The retrieval speed of rows using indices varies considerably with dataset size.

import pandas as pd
from datasets import Dataset

dummy_df = pd.DataFrame([['a'*500, 'a'*5000, np.array(range(512))]] * 700000, columns=['col_a', 'col_b', 'col_c'])

dummy_ds = Dataset.from_pandas(dummy_df)
dummy_ds_2 = dummy_ds.remove_columns(['col_c'])

# Test-1: Retrieval on entire dataset
samples_1 = dummy_ds[range(100)]

# Test 2: Retrieval on dataset without col_c
samples_2 = dummy_ds_2[range(100)]

Test-1 takes 17.7 ms to run on my machine, while Test-2 just takes around 654 Āµs. Is there any way to retrieve records faster from datasets with heavy fields?

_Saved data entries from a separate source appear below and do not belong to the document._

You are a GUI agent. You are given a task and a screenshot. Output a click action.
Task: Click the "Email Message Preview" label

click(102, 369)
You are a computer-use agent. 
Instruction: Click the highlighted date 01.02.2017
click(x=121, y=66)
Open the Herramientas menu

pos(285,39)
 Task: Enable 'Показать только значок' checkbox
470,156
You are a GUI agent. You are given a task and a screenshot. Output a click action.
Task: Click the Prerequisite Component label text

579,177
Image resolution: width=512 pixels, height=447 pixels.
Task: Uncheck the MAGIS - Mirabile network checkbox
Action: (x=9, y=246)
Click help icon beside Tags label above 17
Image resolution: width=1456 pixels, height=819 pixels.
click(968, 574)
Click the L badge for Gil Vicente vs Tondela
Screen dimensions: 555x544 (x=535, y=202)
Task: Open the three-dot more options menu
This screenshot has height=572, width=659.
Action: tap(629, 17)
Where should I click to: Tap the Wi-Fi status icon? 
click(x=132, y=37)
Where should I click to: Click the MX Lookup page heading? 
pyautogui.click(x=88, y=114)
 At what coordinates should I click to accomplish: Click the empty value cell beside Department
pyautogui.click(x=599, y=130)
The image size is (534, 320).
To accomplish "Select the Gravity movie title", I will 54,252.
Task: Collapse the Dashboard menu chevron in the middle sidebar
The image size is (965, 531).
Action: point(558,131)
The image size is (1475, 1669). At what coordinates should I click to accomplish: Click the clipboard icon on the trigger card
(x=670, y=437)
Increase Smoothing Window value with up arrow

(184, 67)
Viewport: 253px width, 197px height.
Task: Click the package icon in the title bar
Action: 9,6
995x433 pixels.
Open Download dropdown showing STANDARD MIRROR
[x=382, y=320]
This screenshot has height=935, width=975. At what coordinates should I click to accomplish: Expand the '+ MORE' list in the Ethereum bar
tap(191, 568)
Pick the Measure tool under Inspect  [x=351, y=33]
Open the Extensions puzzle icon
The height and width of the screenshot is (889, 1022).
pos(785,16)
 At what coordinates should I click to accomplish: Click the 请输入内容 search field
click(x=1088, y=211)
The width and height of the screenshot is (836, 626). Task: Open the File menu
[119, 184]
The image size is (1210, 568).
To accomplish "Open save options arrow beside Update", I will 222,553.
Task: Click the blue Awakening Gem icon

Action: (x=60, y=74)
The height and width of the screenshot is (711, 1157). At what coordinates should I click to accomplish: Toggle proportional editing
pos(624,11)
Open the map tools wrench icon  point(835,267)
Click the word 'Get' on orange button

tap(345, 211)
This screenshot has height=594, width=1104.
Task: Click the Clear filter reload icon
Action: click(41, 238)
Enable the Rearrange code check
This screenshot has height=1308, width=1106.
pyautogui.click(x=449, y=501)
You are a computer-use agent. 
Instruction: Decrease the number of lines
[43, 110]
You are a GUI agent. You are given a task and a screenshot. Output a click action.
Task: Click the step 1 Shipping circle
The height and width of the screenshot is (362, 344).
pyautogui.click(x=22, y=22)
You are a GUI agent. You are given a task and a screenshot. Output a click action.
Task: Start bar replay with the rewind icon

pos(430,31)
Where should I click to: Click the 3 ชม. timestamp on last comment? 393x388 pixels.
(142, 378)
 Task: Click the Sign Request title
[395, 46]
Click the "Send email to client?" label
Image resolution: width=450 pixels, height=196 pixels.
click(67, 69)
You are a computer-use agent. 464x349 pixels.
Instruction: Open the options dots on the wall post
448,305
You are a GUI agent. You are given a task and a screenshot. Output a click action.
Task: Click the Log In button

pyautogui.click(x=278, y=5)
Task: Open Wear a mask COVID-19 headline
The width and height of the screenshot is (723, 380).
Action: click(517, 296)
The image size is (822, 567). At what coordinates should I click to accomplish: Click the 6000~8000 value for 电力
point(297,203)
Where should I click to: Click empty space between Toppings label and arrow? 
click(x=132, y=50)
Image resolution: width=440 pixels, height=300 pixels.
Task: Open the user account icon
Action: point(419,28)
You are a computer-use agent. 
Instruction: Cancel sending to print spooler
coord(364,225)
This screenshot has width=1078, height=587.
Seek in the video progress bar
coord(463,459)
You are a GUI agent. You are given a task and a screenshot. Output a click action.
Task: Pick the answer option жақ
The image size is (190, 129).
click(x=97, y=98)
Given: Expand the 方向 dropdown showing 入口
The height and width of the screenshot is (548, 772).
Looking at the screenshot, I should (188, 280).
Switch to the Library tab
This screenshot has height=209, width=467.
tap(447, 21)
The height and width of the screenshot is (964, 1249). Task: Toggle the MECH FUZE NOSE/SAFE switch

I also tried using select method. This takes around 1.8ms on both datasets, and it is around 3x times slower than Test-2 (although much better than Test-1).

This may also have a negative impact on methods like get_nearest_examples and get_nearest_examples_batch in search.IndexableMixin if a larger value of k (e.g., 100) is used. And select cannot be used here since the method is not supported on indexed datasets.

Hi ! For long arrays it is faster to read the data as numpy rather than python objects. Indeed, datasets are stored in the Arrow format, which allows zero-copy read to numpy.

To make your query run faster, you can do dummy_ds = dummy_ds.with_format("numpy").